Retype the entries in full, exactly.

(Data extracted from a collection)

------------

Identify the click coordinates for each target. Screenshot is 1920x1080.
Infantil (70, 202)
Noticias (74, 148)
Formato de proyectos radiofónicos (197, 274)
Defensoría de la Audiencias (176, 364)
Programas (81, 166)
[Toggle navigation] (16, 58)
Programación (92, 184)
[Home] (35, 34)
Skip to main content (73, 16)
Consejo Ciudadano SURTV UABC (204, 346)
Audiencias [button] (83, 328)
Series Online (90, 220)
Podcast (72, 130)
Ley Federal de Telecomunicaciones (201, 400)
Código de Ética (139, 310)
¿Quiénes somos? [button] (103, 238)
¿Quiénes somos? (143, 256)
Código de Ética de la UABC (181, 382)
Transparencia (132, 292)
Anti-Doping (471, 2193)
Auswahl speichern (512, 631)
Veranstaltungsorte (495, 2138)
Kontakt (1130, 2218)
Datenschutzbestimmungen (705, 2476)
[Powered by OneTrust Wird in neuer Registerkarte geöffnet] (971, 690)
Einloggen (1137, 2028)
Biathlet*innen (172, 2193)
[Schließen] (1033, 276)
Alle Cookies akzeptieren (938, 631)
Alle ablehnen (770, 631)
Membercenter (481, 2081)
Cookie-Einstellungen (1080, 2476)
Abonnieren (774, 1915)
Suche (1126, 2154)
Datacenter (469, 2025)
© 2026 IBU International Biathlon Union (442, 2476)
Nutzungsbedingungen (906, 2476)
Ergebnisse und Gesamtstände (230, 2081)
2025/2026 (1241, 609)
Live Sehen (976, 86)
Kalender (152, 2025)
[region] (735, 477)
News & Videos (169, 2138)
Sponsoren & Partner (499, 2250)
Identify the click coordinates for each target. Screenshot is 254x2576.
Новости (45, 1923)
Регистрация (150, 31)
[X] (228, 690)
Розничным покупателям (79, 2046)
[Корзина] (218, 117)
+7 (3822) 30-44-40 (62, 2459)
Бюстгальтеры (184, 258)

------------

▸ ANSWER BOX
Identify the click coordinates for each target. Screenshot is 1920x1080.
Infantil (70, 202)
Noticias (74, 148)
Formato de proyectos radiofónicos (197, 274)
Defensoría de la Audiencias (176, 364)
Programas (81, 166)
[Toggle navigation] (16, 58)
Programación (92, 184)
[Home] (35, 34)
Skip to main content (73, 16)
Consejo Ciudadano SURTV UABC (204, 346)
Audiencias [button] (83, 328)
Series Online (90, 220)
Podcast (72, 130)
Ley Federal de Telecomunicaciones (201, 400)
Código de Ética (139, 310)
¿Quiénes somos? [button] (103, 238)
¿Quiénes somos? (143, 256)
Código de Ética de la UABC (181, 382)
Transparencia (132, 292)
Anti-Doping (471, 2193)
Auswahl speichern (512, 631)
Veranstaltungsorte (495, 2138)
Kontakt (1130, 2218)
Datenschutzbestimmungen (705, 2476)
[Powered by OneTrust Wird in neuer Registerkarte geöffnet] (971, 690)
Einloggen (1137, 2028)
Biathlet*innen (172, 2193)
[Schließen] (1033, 276)
Alle Cookies akzeptieren (938, 631)
Alle ablehnen (770, 631)
Membercenter (481, 2081)
Cookie-Einstellungen (1080, 2476)
Abonnieren (774, 1915)
Suche (1126, 2154)
Datacenter (469, 2025)
© 2026 IBU International Biathlon Union (442, 2476)
Nutzungsbedingungen (906, 2476)
Ergebnisse und Gesamtstände (230, 2081)
2025/2026 (1241, 609)
Live Sehen (976, 86)
Kalender (152, 2025)
[region] (735, 477)
News & Videos (169, 2138)
Sponsoren & Partner (499, 2250)
Identify the click coordinates for each target. Screenshot is 254x2576.
Новости (45, 1923)
Регистрация (150, 31)
[X] (228, 690)
Розничным покупателям (79, 2046)
[Корзина] (218, 117)
+7 (3822) 30-44-40 (62, 2459)
Бюстгальтеры (184, 258)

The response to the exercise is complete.